Einen weiteren Schritt in Richtung mehr Offenheit und Transparenz der Kreistagsarbeit sieht auch die Geschäftsordnung des neuen Kreistags vor. Hier ist in der aktuellsten, noch vom Kreistag zu beschließenden Fassung die Möglichkeit vorgesehen, die in öffentlichen Sitzungen gefassten Beschlüsse künftig auch im Internet Interessierten zugänglich zu machen. Dies kann umgesetzt werden, sofern der Kreistag dem zugestimmt hat. Die Option, auch die oft sehr umfangreichen Sitzungsvorlagen der Öffentlichkeit zugänglich zu machen, stand im Landratsamt bisher noch nicht zur Diskussion. Eine von den Grünen beantragte Informationsfreiheitssatzung, nach der Bürgern Akteneinsicht im Landratsamt unter Berücksichtigung des Datenschutzes gewährt werden müsste, fand im alten Kreistag keine Mehrheit.

Mammendorf

In den acht Mitgliedsgemeinden der Verwaltungsgemeinschaft Mammendorf ist die Einbindung der Bürger in ein elektronische Rathausinformationssystem noch kein Thema. Laut dem neuen Mammendorfer Bürgermeister Josef Heckel (FW) sind für die nächste Zeit auch keine konkreten Schritte geplant. Und er verweist auf rechtliche Bedenken sowie darauf, dass in den kleineren Gemeinden nicht alle Ratsmitglieder mit den Feinheiten der elektronischen Datenverarbeitung vertraut seien.

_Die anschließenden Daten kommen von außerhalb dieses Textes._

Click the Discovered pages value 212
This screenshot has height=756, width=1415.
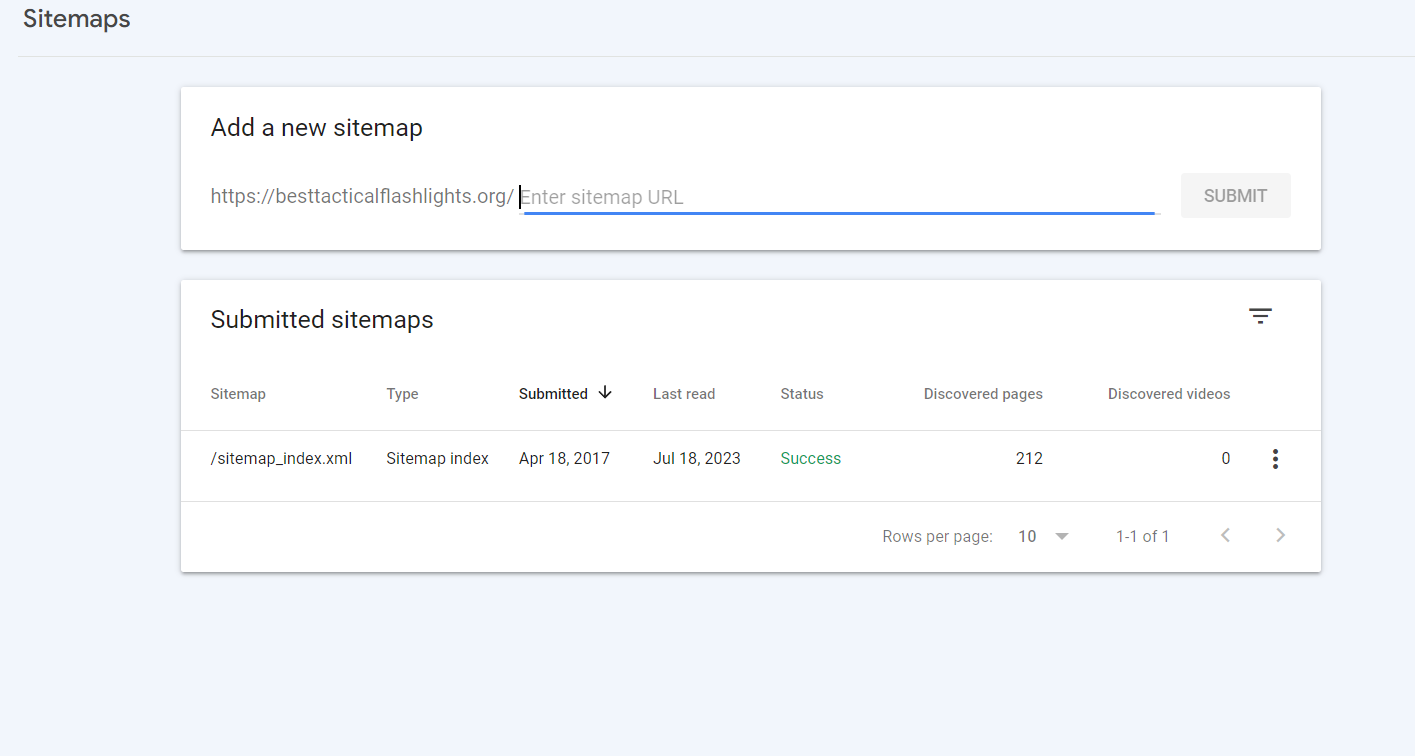coord(1029,458)
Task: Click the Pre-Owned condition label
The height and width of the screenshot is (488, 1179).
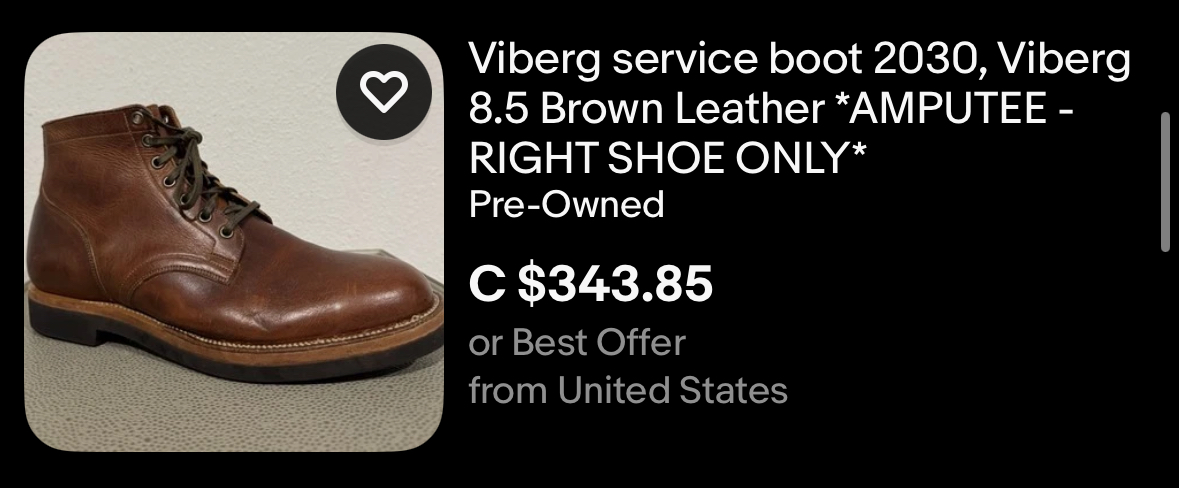Action: click(x=566, y=204)
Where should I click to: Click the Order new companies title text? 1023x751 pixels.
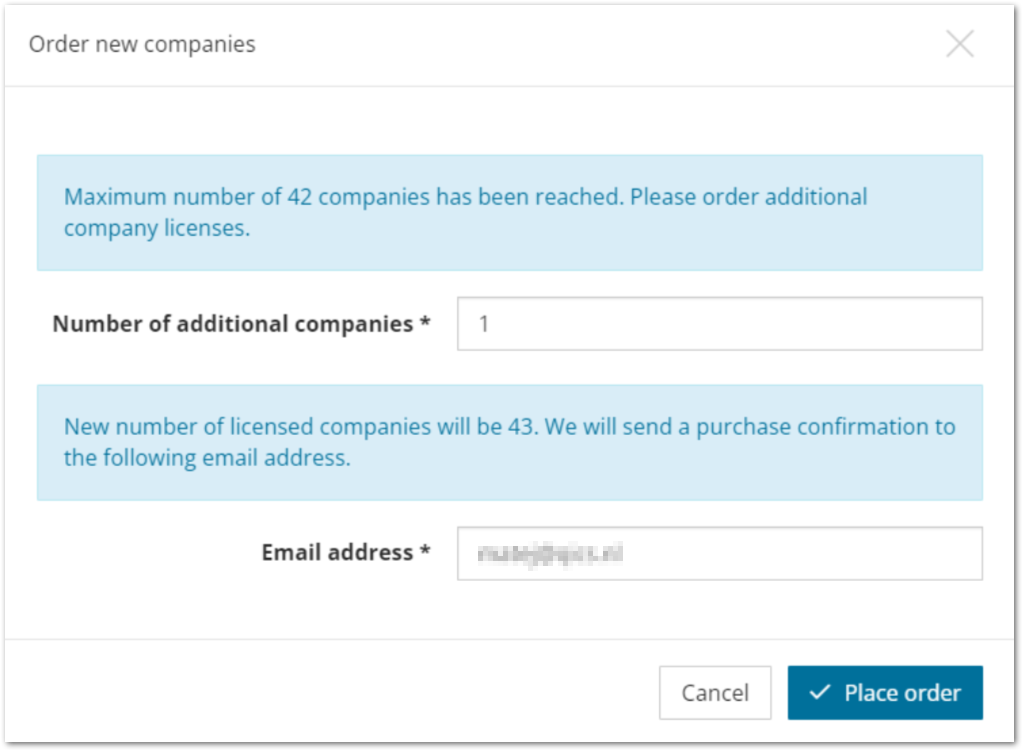[x=142, y=44]
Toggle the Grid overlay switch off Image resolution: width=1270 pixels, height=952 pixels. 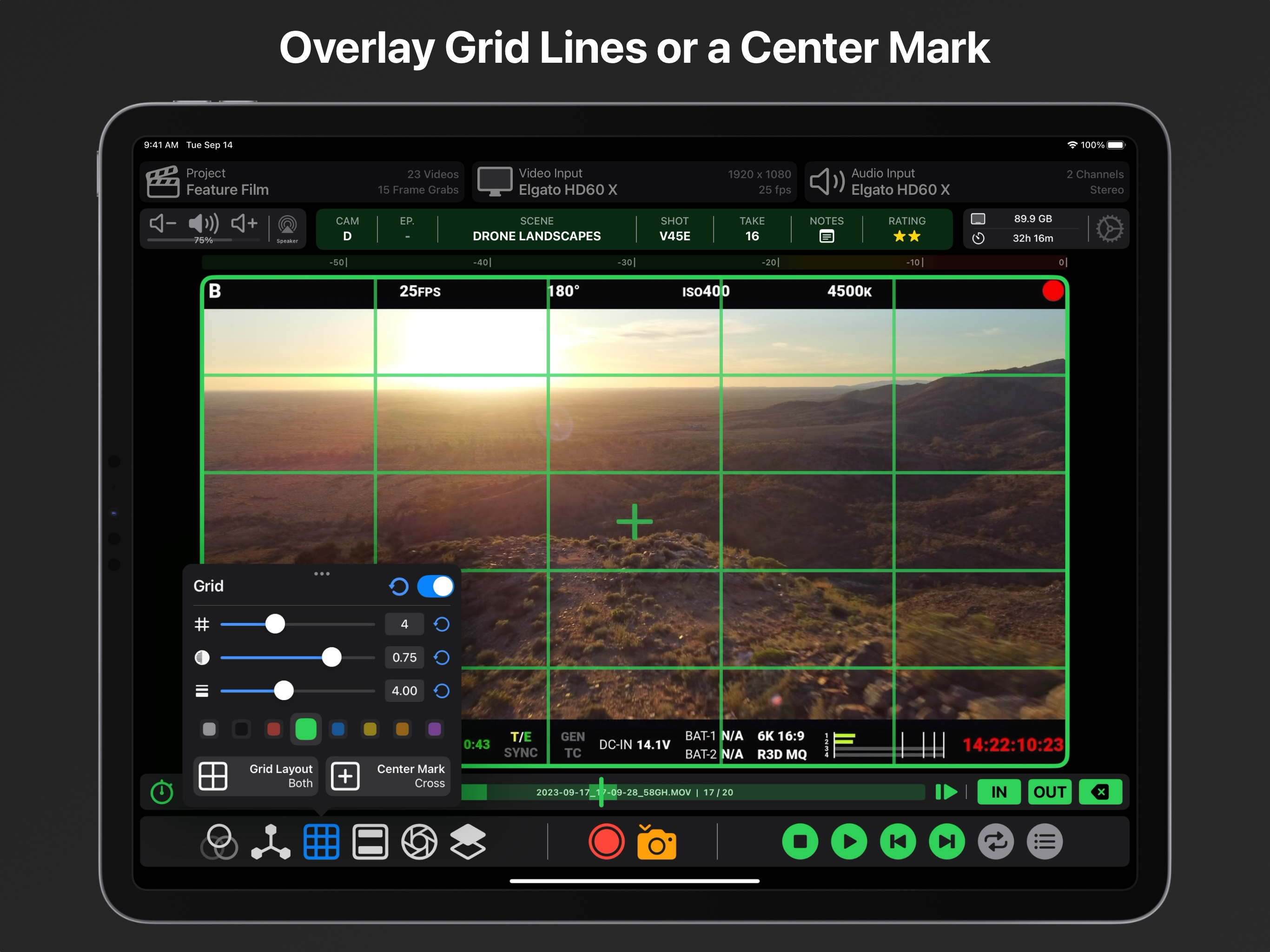coord(435,586)
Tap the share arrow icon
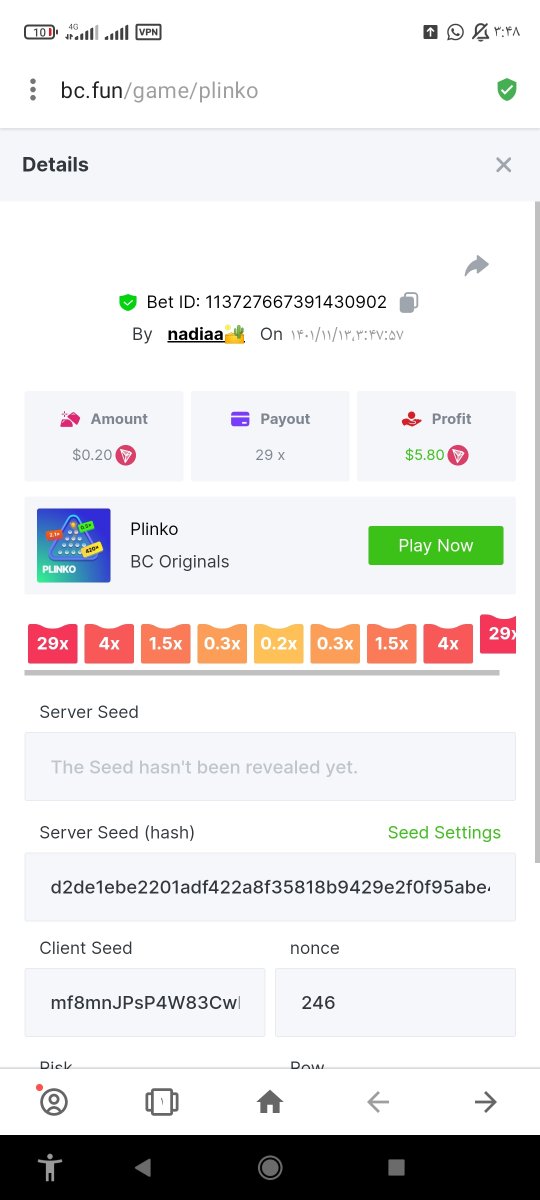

VG-Geschäftsführer Robert Kaiser hält es noch nicht für erforderlich, den Bürgern kleinerer, überschaubarer Kommunen Sitzungsunterlagen im Internet zur Verfügung zu stellen. Er weist darauf hin, dass in den kleineren Gemeinden schließlich noch die direkte Kommunikation funktioniere. "Bürger, die etwas wissen wollen, gehen zum Bürgermeister oder in die Verwaltung und erhalten dort die entsprechenden Auskünfte", sagt Kaiser.

Allerdings wird bereits daran gearbeitet, zumindest den Gemeinderäten über das bestehende Dokumentenmanagementsystem der Verwaltungsgemeinschaft Unterlagen zur Verfügung zu stellen. Ohne zu Ergebnissen zu kommen, wurde bereits über die Bekanntgabe von Beschlüssen oder Sitzungsprotokollen im Internet diskutiert. Kaiser hält einen solchen Schritt noch für zu aufwendig - und er weist auf ungelöste datenrechtliche Probleme hin. Im westlichen Teil des Landkreises müssen sich an der Gemeindepolitik Interessiert als wohl noch für längere Zeit auf Informationsmöglichkeiten wie Aushänge, Mitteilungsblätter und Presseberichte verlassen - oder selbst als Zuhörer die Beratungen verfolgen.